Pixel coordinate grounding data:

BEGIN

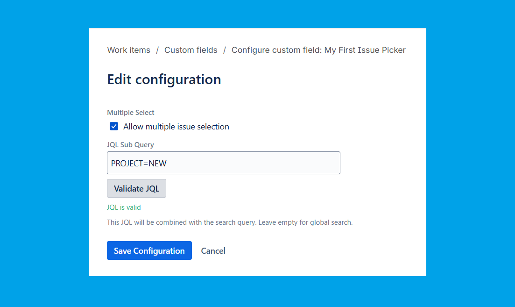Click the Allow multiple issue selection label
Screen dimensions: 515x307
[x=176, y=127]
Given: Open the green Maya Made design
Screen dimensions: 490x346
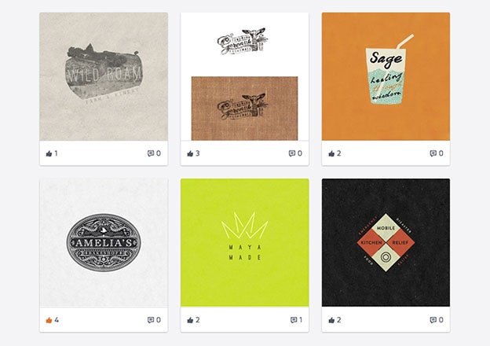Looking at the screenshot, I should 245,243.
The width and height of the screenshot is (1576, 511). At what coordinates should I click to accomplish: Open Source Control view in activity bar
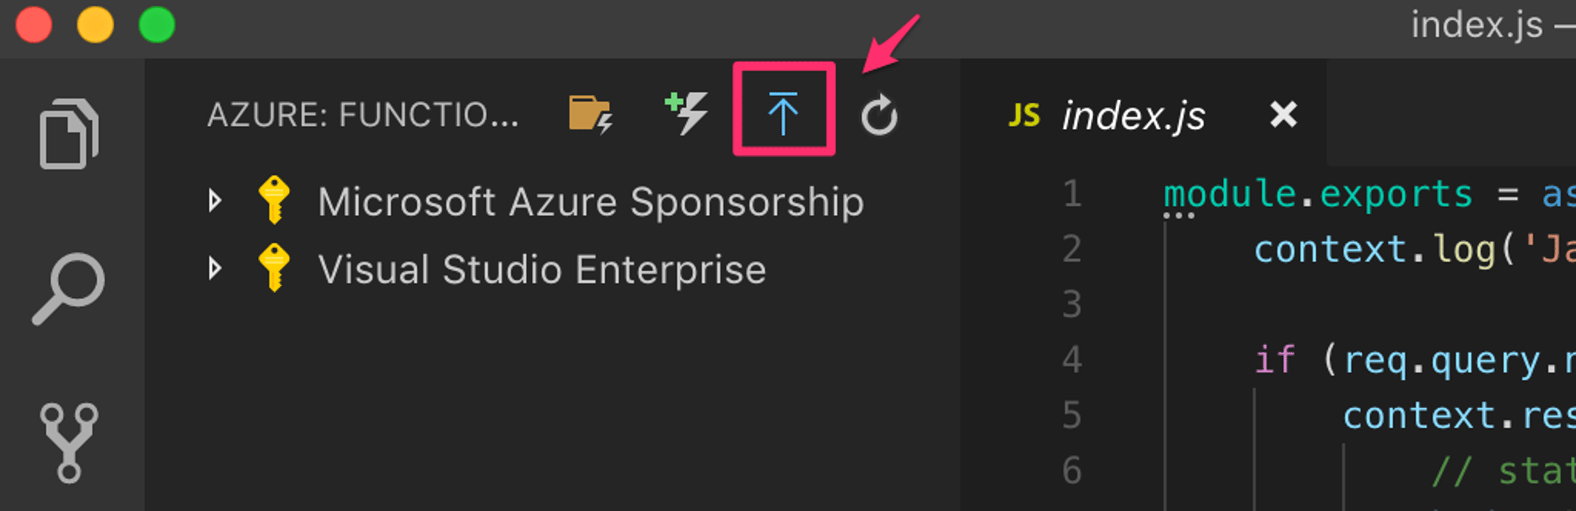pyautogui.click(x=69, y=443)
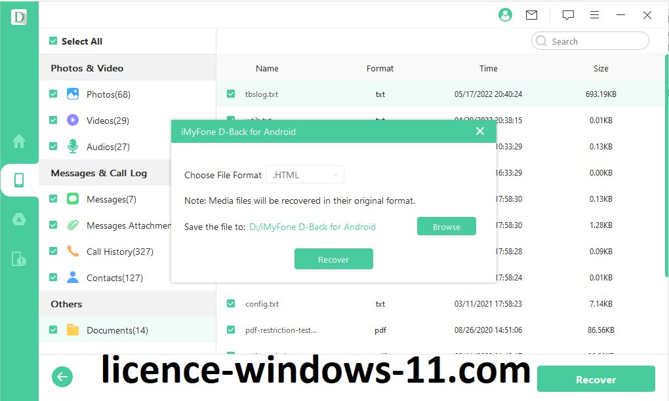Click the Browse button in dialog
This screenshot has width=669, height=401.
446,227
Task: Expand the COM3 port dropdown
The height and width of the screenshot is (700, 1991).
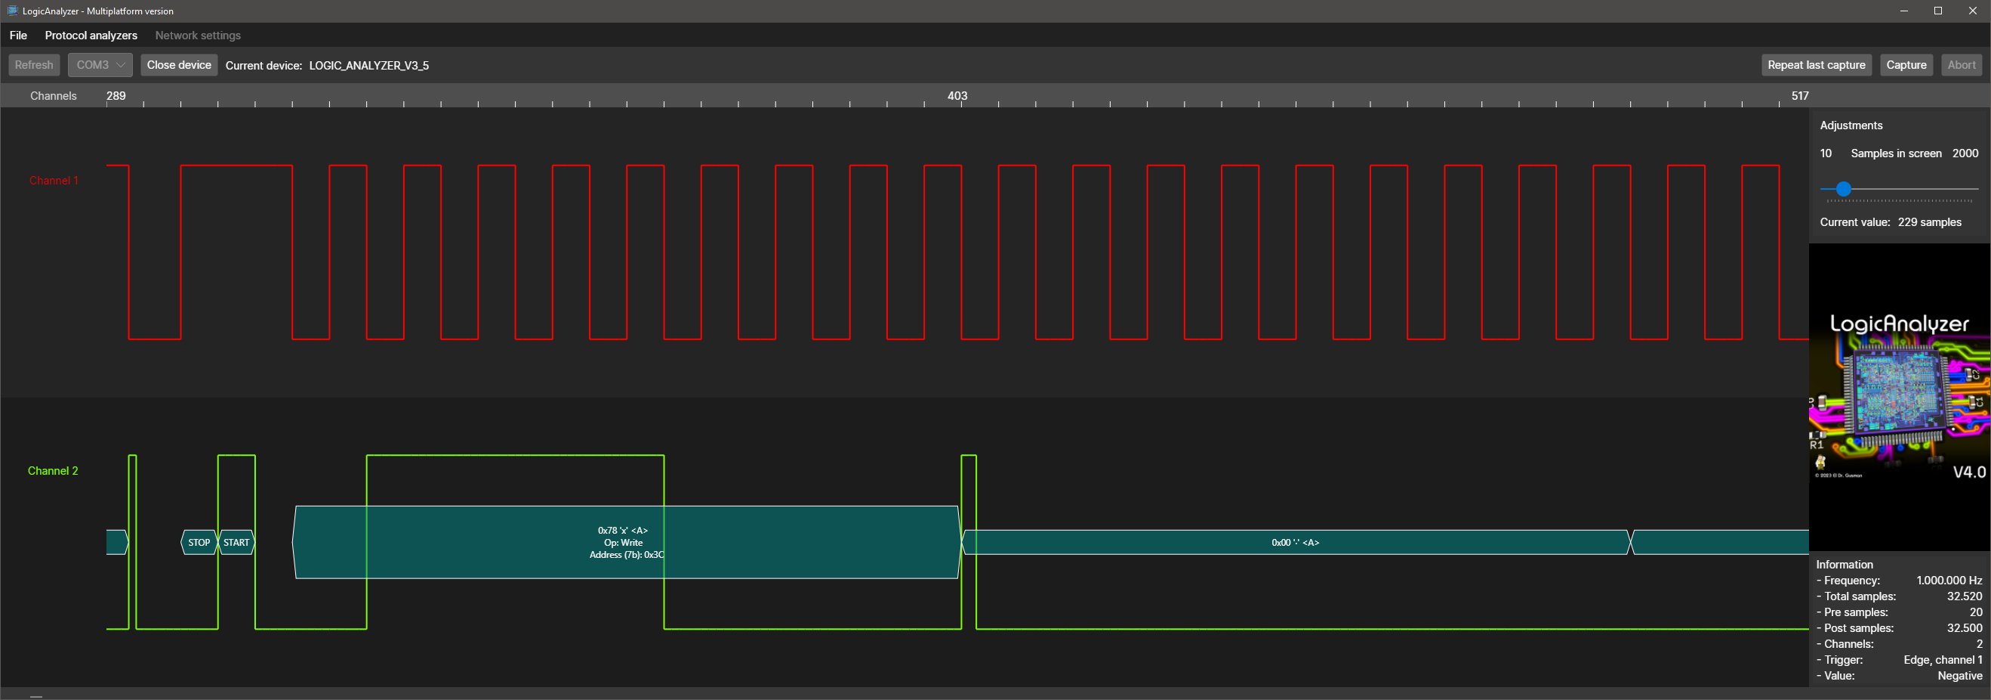Action: [x=100, y=65]
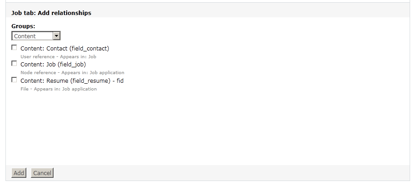
Task: Click the Groups dropdown arrow
Action: (57, 36)
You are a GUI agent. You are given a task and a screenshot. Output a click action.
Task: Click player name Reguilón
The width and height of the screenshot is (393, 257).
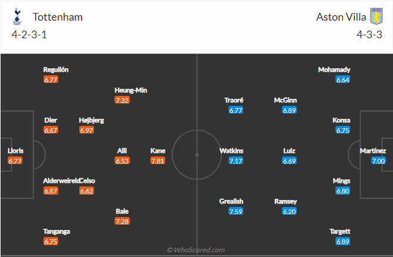tap(56, 69)
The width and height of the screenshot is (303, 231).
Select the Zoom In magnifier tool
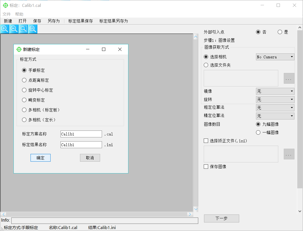click(x=4, y=29)
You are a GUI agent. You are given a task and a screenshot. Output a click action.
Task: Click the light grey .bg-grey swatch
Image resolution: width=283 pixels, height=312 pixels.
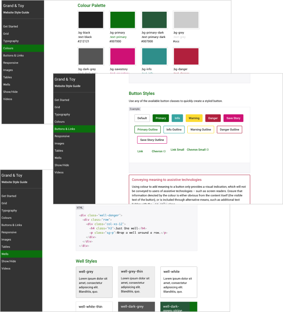186,20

END

-- ASSIGNMENT --
What you set down should be exactly the lines from the line containing "Given: Open the green Maya Made design" to the last line of the entries above, both included, with no pictures.

-- TASK RESULT --
Given: Open the green Maya Made design
Screen dimensions: 490x346
Looking at the screenshot, I should 245,243.
The width and height of the screenshot is (1576, 511). At what coordinates should I click to accomplish: Open Source Control view in activity bar
pyautogui.click(x=69, y=443)
Click the Browse button in dialog
This screenshot has width=669, height=401.
446,227
Task: Expand the COM3 port dropdown
The height and width of the screenshot is (700, 1991).
Action: [x=100, y=65]
Task: Click the Groups dropdown arrow
Action: (57, 36)
You are a GUI agent. You are given a task and a screenshot. Output a click action.
Task: Click player name Reguilón
The width and height of the screenshot is (393, 257).
tap(56, 69)
The width and height of the screenshot is (303, 231).
Select the Zoom In magnifier tool
click(x=4, y=29)
You are a GUI agent. You are given a task and a screenshot. Output a click action.
Task: Click the light grey .bg-grey swatch
Image resolution: width=283 pixels, height=312 pixels.
186,20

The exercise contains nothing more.